PUBLIC WORKS & PARKS: No union (Local 495) agreement yet. This means 19 layoffs, closing 2 yard waste sites (Foley and Clark Street) on Wednesdays and Saturdays, essentially the end of Keep Worcester Clean, no services for litter, overgrowth, trash, bulk items, graffiti. No parking enforcement except for downtown. New signage will only happen if $ can be found on an individual basis. No sweeping, no litter collection on business corridors, including downtown. Downtown trash receptacles will be emptied 3 times a week rather than 6. No park maintenance at 15 sites. No maintenance of veteran’s squares and monuments. THIS IS BOTH BAD AND UGLY FOR US.

INSPECTIONAL SERVICES: No union (Local 495) agreement yet. This means 6 layoffs, longer stretches between inspections, no Canada geese egg addling, neighborhood crime watch attendance reduced to every 3 months, reduced nuisance enforcement, reduced problem property reviews.
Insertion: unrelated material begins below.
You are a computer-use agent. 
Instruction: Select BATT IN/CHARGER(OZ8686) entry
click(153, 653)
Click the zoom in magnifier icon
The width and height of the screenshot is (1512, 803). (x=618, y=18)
DEFINITELY NOT GOOD FOR US.

PUBLIC LIBRARY: No union (Local 495) agreement yet. This means 4 layoffs, reduced hours at Greendale branch, reduced outreach with WPS, must obtain a waiver to get State aid (if we fail to get the waiver the results will be 7 more layoffs and dramatic reductions at the Main branch), 10 Sunday closings at Main Branch, longer lines at the service desks. Also, fewer purchase of books, DVDs, audio books. All of this while the demands on the WPL are growing. OUCH! We have run out of Band-Aids. City Manager O’Brien tells us that he has groups that are interested in contributing money to the Library but only if the union agreement is in place – they are not willing to fund a system that no longer works.
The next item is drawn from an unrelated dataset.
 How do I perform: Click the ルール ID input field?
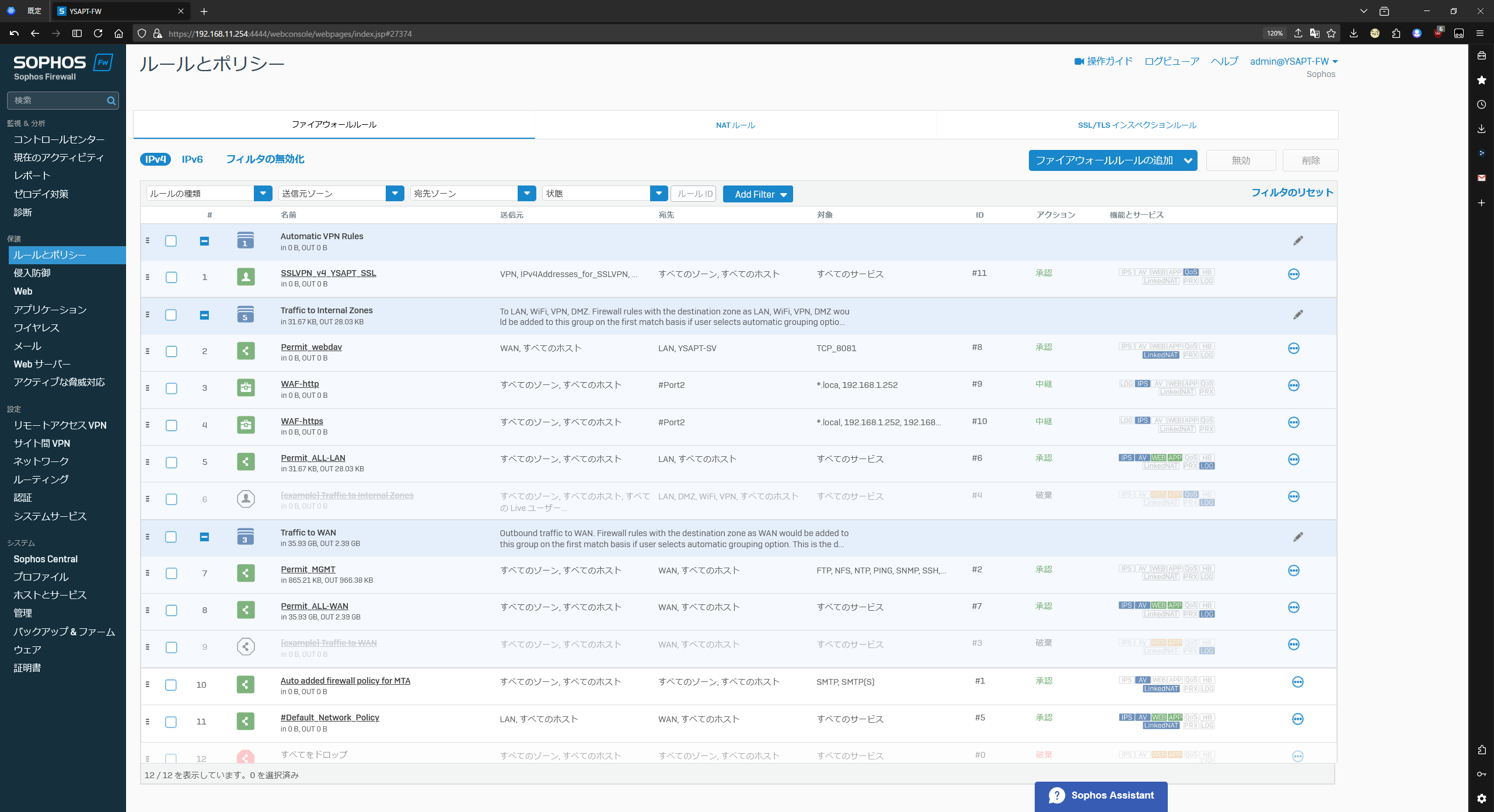694,194
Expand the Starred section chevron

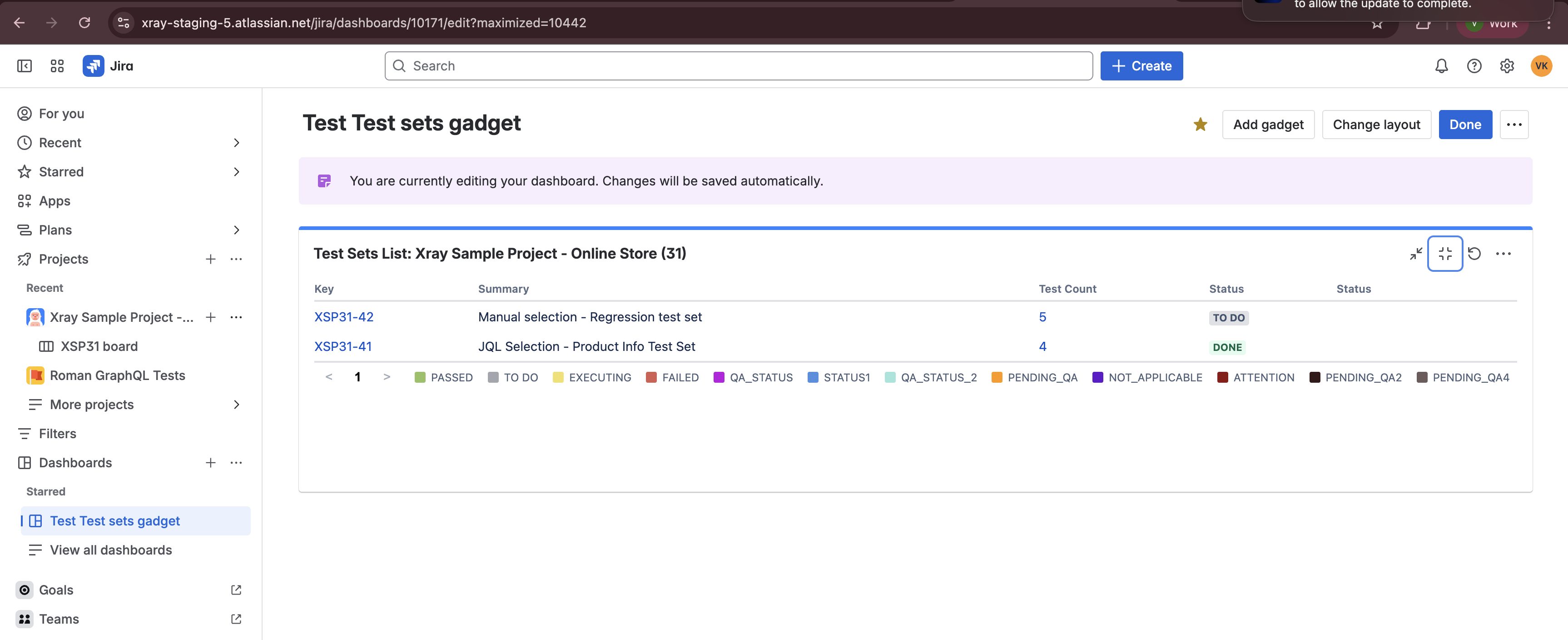point(236,172)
CLERICAL POSITIONS: No union (Clerical Union) agreement yet. This means 8 layoffs in various departments. This will lengthen response times to housing court, assessment questions, and financial reports.

LESS WITH LESS.

Like I said at the beginning, the city budget is a work in progress. We need Local 495 and the Clerical Union to stay at the negotiation table and figure out how to stop the dire cuts in jobs and services. Our other unions have found a way to say “yes” and we cannot stop there.